Friday, June 3, 2011

Problem-Solving Thinking

In my new book (looking for adoption by a publisher) Handbook #1 for Intelligent Women: Break the Negative Self-Talk Habit, I describe three categories of approaches to eliminating negative self-talk: problem solving thinking, cognitive restructuring and detachment. In the process of working on the three technique chapters I became particularly intrigued with problem-solving. I realized that I had learned problem-solving as a freshman nursing student at the University of Michigan. We were taught that the p-s process was superior to memorization in learning nursing procedures such as sterile technique, measuring vital signs, dressing wounds.

I recently realized how dominant problem solving thinking has been in my life. I started to do more reading and informal research. I contacted experts and authors.
Here's what I've discovered from my casual survey of adults over 50.

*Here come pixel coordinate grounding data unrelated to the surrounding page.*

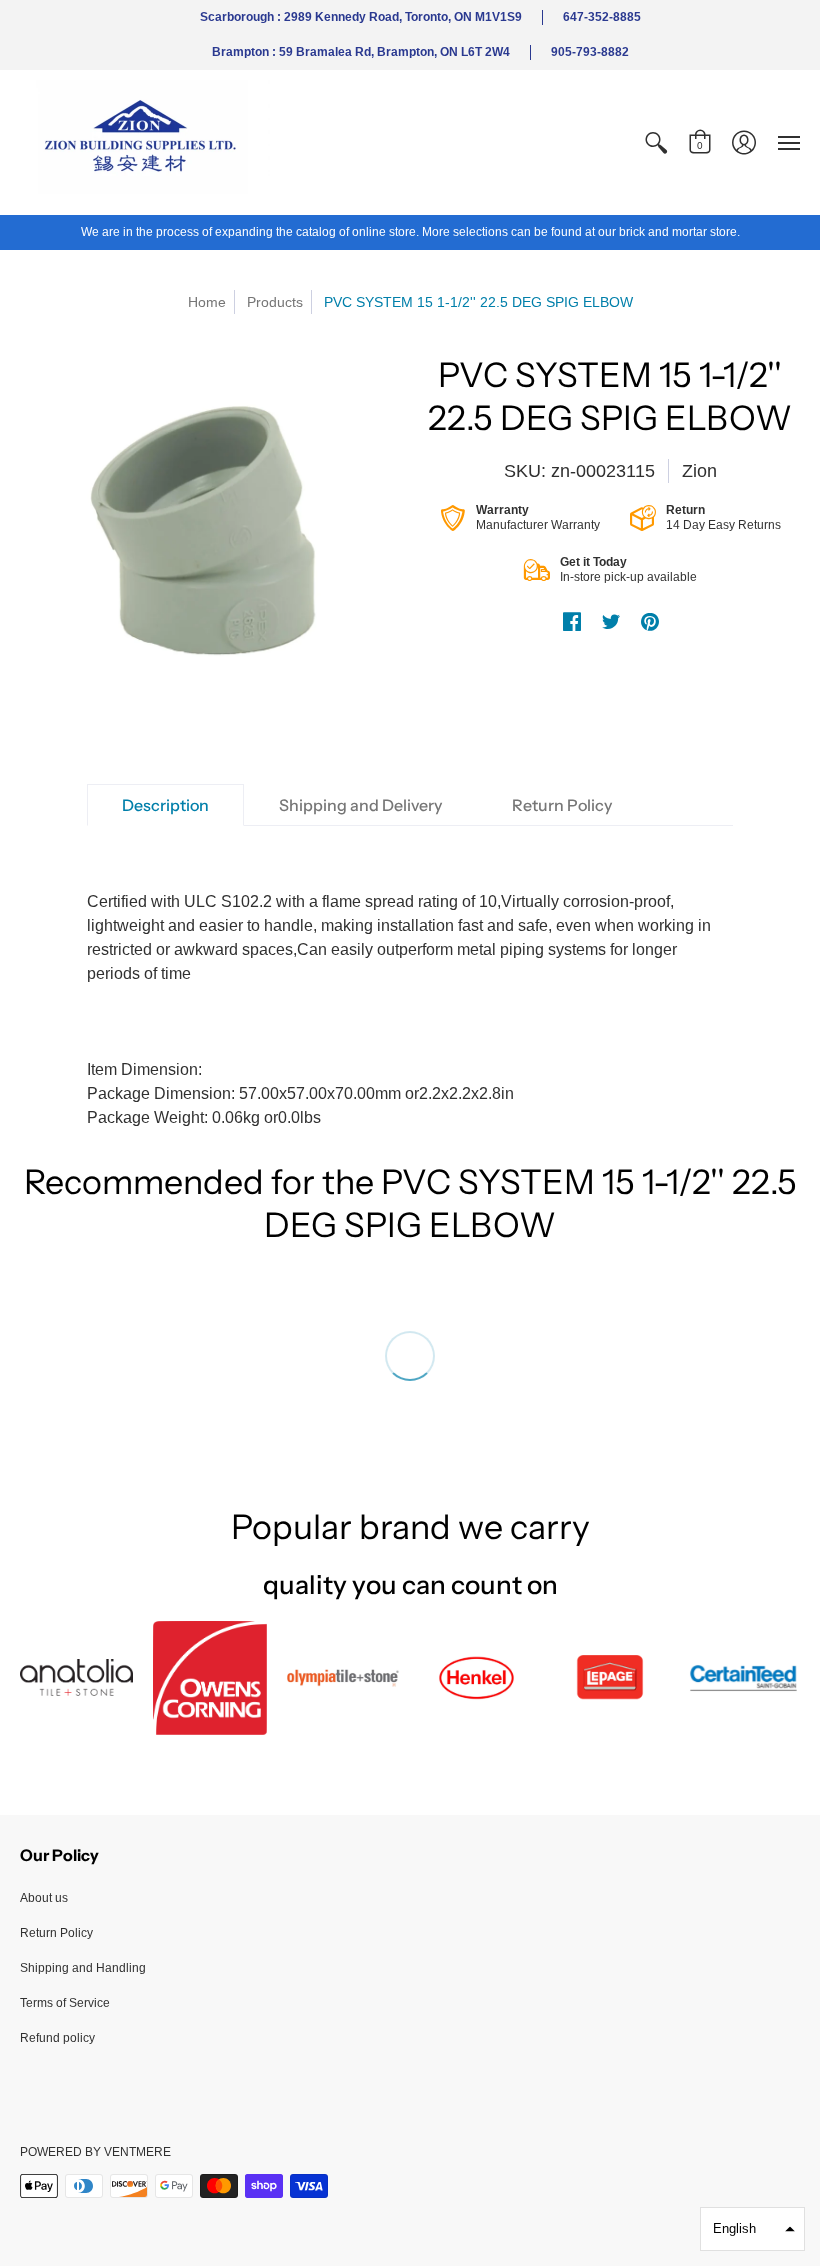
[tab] (165, 805)
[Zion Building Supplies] (145, 142)
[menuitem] (656, 142)
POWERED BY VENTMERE (95, 2152)
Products (275, 302)
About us (44, 1898)
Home (207, 302)
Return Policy (56, 1933)
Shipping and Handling (83, 1968)
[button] (656, 142)
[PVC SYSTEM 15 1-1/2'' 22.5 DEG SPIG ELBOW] (210, 544)
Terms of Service (65, 2003)
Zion (699, 471)
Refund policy (57, 2038)
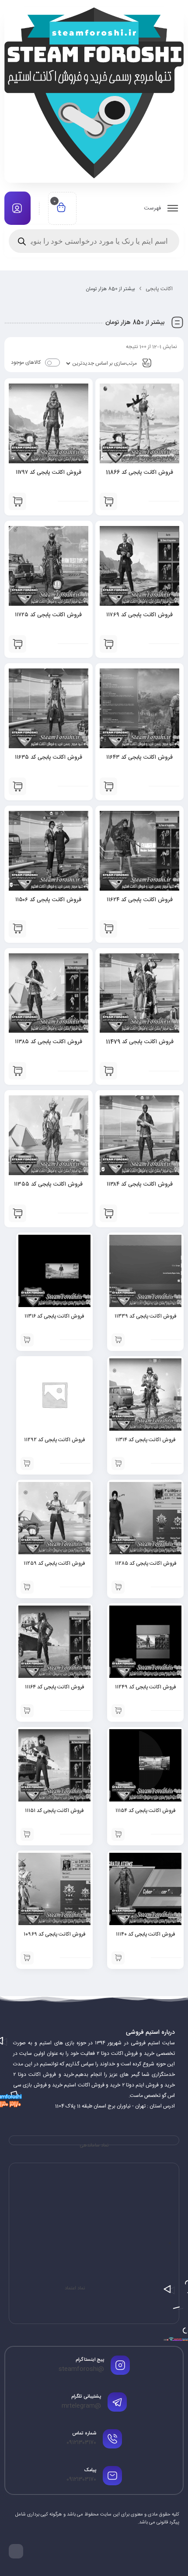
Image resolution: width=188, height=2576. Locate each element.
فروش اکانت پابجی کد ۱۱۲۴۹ (145, 1687)
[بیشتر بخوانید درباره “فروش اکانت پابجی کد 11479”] (108, 1071)
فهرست (153, 208)
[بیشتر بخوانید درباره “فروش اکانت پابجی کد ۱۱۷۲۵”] (17, 644)
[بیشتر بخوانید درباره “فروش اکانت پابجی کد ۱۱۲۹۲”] (27, 1463)
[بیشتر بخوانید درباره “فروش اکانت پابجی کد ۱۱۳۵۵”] (17, 1213)
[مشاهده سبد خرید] (61, 208)
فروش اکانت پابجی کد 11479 (140, 1042)
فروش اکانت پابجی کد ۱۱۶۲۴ (140, 900)
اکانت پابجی (159, 288)
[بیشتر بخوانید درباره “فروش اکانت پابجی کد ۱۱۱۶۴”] (27, 1710)
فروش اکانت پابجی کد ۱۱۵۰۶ (48, 900)
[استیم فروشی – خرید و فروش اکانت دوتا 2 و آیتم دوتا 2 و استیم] (94, 92)
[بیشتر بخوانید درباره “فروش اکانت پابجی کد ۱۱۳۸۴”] (108, 1213)
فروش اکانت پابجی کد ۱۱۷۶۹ (139, 615)
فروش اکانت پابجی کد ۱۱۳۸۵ (48, 1042)
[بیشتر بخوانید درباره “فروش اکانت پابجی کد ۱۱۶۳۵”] (17, 786)
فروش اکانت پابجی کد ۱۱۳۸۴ (140, 1184)
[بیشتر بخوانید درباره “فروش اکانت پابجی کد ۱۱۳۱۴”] (118, 1463)
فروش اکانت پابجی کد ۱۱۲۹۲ (54, 1439)
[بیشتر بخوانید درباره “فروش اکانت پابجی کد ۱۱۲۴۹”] (118, 1710)
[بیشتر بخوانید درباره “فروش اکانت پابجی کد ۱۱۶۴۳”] (108, 786)
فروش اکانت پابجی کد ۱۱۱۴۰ (145, 1934)
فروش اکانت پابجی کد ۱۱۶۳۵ (48, 757)
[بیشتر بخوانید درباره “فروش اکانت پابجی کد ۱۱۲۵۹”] (27, 1587)
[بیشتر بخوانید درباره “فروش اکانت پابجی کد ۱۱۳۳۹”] (118, 1340)
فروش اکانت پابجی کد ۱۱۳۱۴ (145, 1439)
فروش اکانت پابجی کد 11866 (139, 472)
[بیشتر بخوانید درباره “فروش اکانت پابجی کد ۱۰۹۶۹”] (27, 1958)
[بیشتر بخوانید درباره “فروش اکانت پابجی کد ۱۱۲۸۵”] (118, 1587)
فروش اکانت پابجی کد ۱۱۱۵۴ (145, 1810)
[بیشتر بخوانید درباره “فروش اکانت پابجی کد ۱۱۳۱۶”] (27, 1340)
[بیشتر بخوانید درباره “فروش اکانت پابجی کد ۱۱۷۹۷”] (17, 501)
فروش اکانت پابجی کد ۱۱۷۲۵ (48, 615)
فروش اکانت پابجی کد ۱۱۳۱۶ (54, 1316)
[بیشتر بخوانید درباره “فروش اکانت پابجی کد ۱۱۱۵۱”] (27, 1834)
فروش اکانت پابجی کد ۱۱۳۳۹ (145, 1316)
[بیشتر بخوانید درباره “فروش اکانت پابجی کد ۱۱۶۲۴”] (108, 929)
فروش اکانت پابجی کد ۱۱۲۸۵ (145, 1563)
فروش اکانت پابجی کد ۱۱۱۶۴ (54, 1687)
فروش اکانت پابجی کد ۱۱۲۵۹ (54, 1563)
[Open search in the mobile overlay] (94, 241)
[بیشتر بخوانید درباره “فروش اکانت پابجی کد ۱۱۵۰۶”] (17, 929)
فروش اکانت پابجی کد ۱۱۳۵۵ (48, 1184)
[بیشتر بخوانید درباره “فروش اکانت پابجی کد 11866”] (108, 501)
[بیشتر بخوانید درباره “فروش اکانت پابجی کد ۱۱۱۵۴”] (118, 1834)
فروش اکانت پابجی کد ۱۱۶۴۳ (139, 757)
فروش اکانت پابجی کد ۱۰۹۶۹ (54, 1934)
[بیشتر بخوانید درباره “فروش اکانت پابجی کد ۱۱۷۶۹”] (108, 644)
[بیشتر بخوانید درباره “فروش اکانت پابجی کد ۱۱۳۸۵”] (17, 1071)
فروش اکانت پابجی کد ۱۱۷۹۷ (48, 472)
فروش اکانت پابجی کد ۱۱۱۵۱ (54, 1810)
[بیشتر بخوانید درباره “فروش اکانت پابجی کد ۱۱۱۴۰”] (118, 1958)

• Some people learn a specific p-s process in the course of their education or job training. A gender/occupation correlation seems to hold.
Men in traditional male occupations almost always have been taught and use a step-by-step system. e.g. engineers, MDs, pilots
          Many say that whether they had been taught problem-solving thinking or not, they have always used it. "It's in the genes," one       

 Women in a variety of occupations are often not sure what I mean when I talk about problem-solving thinking. They think they may not have been taught the process formally, but believe they are good problem-solvers naturally.

 Academic research about coping with stress finds that men use a problem-solving approach and detachment to reduce stress.
Women use an emotional approach and avoidance.And further, that men's approach works better for them, than ours works for us.
What's the moral of the story?
Women need to improve their use of problem-solving thinking? What do you think?